Every record shown here needs to be repeated exactly.

● The input:
BEGIN
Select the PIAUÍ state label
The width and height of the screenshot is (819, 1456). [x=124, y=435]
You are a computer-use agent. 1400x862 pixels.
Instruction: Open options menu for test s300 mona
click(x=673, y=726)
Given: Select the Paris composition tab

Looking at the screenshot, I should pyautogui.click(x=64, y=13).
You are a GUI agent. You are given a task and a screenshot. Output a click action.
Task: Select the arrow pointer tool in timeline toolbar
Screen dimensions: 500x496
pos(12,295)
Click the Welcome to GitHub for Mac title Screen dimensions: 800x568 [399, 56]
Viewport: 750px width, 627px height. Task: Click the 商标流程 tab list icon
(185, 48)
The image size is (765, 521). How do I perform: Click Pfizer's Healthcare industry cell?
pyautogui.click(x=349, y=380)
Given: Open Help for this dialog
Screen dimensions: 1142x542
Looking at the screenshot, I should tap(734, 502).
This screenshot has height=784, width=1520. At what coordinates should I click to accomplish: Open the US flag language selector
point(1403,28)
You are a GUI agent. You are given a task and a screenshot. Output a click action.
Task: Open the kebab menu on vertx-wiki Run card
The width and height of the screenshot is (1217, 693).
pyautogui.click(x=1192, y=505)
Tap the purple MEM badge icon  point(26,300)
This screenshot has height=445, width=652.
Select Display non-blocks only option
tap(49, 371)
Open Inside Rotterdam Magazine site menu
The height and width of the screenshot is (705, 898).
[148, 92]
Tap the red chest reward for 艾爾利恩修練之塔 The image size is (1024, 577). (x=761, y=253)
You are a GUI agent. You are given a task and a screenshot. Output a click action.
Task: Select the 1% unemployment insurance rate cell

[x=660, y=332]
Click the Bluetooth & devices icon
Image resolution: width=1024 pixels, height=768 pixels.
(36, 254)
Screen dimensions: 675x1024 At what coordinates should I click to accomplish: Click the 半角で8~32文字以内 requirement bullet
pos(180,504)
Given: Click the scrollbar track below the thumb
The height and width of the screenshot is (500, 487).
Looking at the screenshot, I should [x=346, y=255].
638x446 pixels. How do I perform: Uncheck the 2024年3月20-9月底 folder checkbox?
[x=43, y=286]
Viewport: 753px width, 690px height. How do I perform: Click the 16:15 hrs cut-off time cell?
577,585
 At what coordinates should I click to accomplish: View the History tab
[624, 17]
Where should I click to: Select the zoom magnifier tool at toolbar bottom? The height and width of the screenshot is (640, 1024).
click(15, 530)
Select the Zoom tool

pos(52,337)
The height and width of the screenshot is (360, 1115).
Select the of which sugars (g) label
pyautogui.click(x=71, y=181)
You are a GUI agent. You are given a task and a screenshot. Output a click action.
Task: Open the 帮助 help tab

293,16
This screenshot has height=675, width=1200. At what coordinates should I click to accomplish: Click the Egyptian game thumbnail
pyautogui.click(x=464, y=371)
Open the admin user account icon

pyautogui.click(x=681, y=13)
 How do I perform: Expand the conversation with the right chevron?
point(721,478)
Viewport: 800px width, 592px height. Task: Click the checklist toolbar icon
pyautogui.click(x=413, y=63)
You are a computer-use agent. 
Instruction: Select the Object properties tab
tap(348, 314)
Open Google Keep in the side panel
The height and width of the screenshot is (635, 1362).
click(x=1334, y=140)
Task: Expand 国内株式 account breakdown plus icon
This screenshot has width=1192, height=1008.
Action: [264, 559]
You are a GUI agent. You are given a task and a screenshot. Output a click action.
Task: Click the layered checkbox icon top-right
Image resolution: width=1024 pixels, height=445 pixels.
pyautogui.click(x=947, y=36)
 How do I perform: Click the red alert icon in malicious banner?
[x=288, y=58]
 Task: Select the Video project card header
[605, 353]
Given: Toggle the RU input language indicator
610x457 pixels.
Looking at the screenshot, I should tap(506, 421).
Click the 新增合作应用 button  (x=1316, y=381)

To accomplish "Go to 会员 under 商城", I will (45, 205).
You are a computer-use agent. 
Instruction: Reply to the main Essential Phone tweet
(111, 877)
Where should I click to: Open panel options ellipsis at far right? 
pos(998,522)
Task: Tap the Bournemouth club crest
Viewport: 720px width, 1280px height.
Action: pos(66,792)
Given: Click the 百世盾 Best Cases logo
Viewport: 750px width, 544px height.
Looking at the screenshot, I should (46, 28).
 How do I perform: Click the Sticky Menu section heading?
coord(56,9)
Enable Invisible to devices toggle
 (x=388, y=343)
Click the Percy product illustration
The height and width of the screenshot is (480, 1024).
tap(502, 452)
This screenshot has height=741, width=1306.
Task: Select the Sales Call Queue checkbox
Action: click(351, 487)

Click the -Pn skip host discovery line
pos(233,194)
END
● Solution for this problem:
Select the PIAUÍ state label
The width and height of the screenshot is (819, 1456). [x=124, y=435]
You are a computer-use agent. 1400x862 pixels.
Instruction: Open options menu for test s300 mona
click(x=673, y=726)
Given: Select the Paris composition tab

Looking at the screenshot, I should pyautogui.click(x=64, y=13).
You are a GUI agent. You are given a task and a screenshot. Output a click action.
Task: Select the arrow pointer tool in timeline toolbar
Screen dimensions: 500x496
pos(12,295)
Click the Welcome to GitHub for Mac title Screen dimensions: 800x568 [399, 56]
Viewport: 750px width, 627px height. Task: Click the 商标流程 tab list icon
(185, 48)
The image size is (765, 521). How do I perform: Click Pfizer's Healthcare industry cell?
pyautogui.click(x=349, y=380)
Given: Open Help for this dialog
Screen dimensions: 1142x542
Looking at the screenshot, I should tap(734, 502).
This screenshot has height=784, width=1520. At what coordinates should I click to accomplish: Open the US flag language selector
point(1403,28)
You are a GUI agent. You are given a task and a screenshot. Output a click action.
Task: Open the kebab menu on vertx-wiki Run card
The width and height of the screenshot is (1217, 693).
pyautogui.click(x=1192, y=505)
Tap the purple MEM badge icon  point(26,300)
This screenshot has height=445, width=652.
Select Display non-blocks only option
tap(49, 371)
Open Inside Rotterdam Magazine site menu
The height and width of the screenshot is (705, 898).
[148, 92]
Tap the red chest reward for 艾爾利恩修練之塔 The image size is (1024, 577). (x=761, y=253)
You are a GUI agent. You are given a task and a screenshot. Output a click action.
Task: Select the 1% unemployment insurance rate cell

[x=660, y=332]
Click the Bluetooth & devices icon
Image resolution: width=1024 pixels, height=768 pixels.
(36, 254)
Screen dimensions: 675x1024 At what coordinates should I click to accomplish: Click the 半角で8~32文字以内 requirement bullet
pos(180,504)
Given: Click the scrollbar track below the thumb
The height and width of the screenshot is (500, 487).
Looking at the screenshot, I should [x=346, y=255].
638x446 pixels. How do I perform: Uncheck the 2024年3月20-9月底 folder checkbox?
[x=43, y=286]
Viewport: 753px width, 690px height. How do I perform: Click the 16:15 hrs cut-off time cell?
577,585
 At what coordinates should I click to accomplish: View the History tab
[624, 17]
Where should I click to: Select the zoom magnifier tool at toolbar bottom? The height and width of the screenshot is (640, 1024).
click(15, 530)
Select the Zoom tool

pos(52,337)
The height and width of the screenshot is (360, 1115).
Select the of which sugars (g) label
pyautogui.click(x=71, y=181)
You are a GUI agent. You are given a task and a screenshot. Output a click action.
Task: Open the 帮助 help tab

293,16
This screenshot has height=675, width=1200. At what coordinates should I click to accomplish: Click the Egyptian game thumbnail
pyautogui.click(x=464, y=371)
Open the admin user account icon

pyautogui.click(x=681, y=13)
 How do I perform: Expand the conversation with the right chevron?
point(721,478)
Viewport: 800px width, 592px height. Task: Click the checklist toolbar icon
pyautogui.click(x=413, y=63)
You are a computer-use agent. 
Instruction: Select the Object properties tab
tap(348, 314)
Open Google Keep in the side panel
The height and width of the screenshot is (635, 1362).
click(x=1334, y=140)
Task: Expand 国内株式 account breakdown plus icon
This screenshot has width=1192, height=1008.
Action: [264, 559]
You are a GUI agent. You are given a task and a screenshot. Output a click action.
Task: Click the layered checkbox icon top-right
Image resolution: width=1024 pixels, height=445 pixels.
pyautogui.click(x=947, y=36)
 How do I perform: Click the red alert icon in malicious banner?
[x=288, y=58]
 Task: Select the Video project card header
[605, 353]
Given: Toggle the RU input language indicator
610x457 pixels.
Looking at the screenshot, I should tap(506, 421).
Click the 新增合作应用 button  (x=1316, y=381)

To accomplish "Go to 会员 under 商城", I will (45, 205).
You are a computer-use agent. 
Instruction: Reply to the main Essential Phone tweet
(111, 877)
Where should I click to: Open panel options ellipsis at far right? 
pos(998,522)
Task: Tap the Bournemouth club crest
Viewport: 720px width, 1280px height.
Action: pos(66,792)
Given: Click the 百世盾 Best Cases logo
Viewport: 750px width, 544px height.
Looking at the screenshot, I should (46, 28).
 How do I perform: Click the Sticky Menu section heading?
coord(56,9)
Enable Invisible to devices toggle
 (x=388, y=343)
Click the Percy product illustration
The height and width of the screenshot is (480, 1024).
tap(502, 452)
This screenshot has height=741, width=1306.
Task: Select the Sales Call Queue checkbox
Action: click(351, 487)

Click the -Pn skip host discovery line
pos(233,194)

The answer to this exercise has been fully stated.